Report from the GI Dagstuhl Seminar 14433

The report from the GI Dagstuhl Seminar 14433 has been published and it is available online:

Report from the GI Dagstuhl Seminar 14433: Software Engineering for Self-Adaptive Systems edited by Thomas Vogel, Matthias Tichy, and Alessandra Gorla.

Abstract: Nowadays, software has become a key feature and driver for innovation of a wide range of products and services such as business applications, vehicles, or devices in various domains such as transportation, communication, energy, production, or health. Consequently, our daily lives highly depend on such software-intensive systems. This results in complex systems, which is even more stressed by integrating them to systems-of-systems or cyber-physical systems such as smart cities. Therefore, innovative ways of developing, deploying, maintaining, and evolving such software-intensive systems are required. In this direction, one promising stream of software engineering research is self-adaptation.

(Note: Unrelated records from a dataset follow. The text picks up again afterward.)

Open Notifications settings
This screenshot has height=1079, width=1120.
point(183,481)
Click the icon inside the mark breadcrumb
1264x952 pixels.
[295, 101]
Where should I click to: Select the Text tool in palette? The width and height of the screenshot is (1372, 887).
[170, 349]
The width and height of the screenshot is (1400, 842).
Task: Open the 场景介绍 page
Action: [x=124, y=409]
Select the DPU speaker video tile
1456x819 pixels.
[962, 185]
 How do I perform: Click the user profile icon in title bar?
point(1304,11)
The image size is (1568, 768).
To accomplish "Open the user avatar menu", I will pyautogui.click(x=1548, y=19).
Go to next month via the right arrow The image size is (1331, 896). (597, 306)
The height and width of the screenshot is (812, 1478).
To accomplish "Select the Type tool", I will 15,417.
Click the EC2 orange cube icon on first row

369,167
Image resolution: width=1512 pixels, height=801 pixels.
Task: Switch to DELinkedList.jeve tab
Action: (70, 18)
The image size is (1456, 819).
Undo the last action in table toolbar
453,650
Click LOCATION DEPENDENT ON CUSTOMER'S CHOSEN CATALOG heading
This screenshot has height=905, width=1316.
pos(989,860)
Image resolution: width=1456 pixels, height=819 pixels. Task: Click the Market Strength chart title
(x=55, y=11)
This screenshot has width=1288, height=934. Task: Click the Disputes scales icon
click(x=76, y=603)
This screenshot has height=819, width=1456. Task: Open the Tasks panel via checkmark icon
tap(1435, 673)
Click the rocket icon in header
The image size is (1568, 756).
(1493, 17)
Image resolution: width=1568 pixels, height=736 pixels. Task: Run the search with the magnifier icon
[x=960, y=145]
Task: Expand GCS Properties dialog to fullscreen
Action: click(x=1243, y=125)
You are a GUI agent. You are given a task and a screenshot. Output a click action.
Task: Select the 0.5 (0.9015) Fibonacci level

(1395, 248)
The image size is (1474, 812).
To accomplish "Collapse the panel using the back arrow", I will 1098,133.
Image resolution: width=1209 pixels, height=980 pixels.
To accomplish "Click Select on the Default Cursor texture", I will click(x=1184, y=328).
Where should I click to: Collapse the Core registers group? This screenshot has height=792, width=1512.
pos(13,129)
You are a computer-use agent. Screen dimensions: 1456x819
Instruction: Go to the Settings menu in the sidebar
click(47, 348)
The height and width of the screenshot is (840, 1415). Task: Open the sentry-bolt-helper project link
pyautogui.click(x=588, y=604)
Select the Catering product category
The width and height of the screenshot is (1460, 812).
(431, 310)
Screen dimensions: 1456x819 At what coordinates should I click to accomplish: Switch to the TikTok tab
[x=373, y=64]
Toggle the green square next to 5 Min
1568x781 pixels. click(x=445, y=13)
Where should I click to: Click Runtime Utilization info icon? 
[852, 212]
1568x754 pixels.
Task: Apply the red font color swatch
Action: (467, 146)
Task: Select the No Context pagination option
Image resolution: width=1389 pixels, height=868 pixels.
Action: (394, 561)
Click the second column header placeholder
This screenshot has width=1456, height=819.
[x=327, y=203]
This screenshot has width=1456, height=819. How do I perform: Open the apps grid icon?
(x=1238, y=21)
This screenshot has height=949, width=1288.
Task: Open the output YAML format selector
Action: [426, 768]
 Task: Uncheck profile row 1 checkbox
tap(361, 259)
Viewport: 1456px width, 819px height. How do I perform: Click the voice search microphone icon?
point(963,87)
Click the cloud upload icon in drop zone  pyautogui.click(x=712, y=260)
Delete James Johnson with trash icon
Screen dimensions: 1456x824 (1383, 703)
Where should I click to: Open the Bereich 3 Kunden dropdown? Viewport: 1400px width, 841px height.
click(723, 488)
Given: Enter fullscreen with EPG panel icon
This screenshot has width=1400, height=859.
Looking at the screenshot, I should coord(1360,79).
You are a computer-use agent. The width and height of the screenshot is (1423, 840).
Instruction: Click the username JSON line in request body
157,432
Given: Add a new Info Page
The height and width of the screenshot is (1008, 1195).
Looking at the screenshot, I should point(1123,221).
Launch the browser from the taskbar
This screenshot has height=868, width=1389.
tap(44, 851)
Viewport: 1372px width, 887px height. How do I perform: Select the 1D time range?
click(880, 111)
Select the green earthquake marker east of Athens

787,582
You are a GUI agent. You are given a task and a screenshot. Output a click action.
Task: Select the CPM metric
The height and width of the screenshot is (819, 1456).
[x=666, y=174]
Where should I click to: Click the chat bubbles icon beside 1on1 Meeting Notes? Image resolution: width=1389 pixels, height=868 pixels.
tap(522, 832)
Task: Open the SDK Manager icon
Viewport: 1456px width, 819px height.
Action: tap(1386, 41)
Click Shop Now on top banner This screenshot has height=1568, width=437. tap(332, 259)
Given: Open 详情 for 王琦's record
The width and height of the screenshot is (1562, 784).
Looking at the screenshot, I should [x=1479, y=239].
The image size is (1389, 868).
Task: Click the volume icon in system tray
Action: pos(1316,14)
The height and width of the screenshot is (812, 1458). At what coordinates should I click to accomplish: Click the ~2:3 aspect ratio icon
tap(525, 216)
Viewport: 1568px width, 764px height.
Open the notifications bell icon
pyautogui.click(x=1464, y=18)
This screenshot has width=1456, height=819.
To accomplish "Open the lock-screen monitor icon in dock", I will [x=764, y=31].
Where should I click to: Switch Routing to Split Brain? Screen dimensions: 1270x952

Engineering self-adaptive systems is an open research challenge, particularly, for software engineering since it is usually software that controls the self-adaptation. This GI-Dagstuhl seminar focused on software engineering aspects of building self-adaptive systems cost-effectively and in a systematic and predictable manner. This includes typical software engineering disciplines such as requirements engineering, modeling, architecture, middleware, design, analysis, testing, validation, and verification as well as software evolution.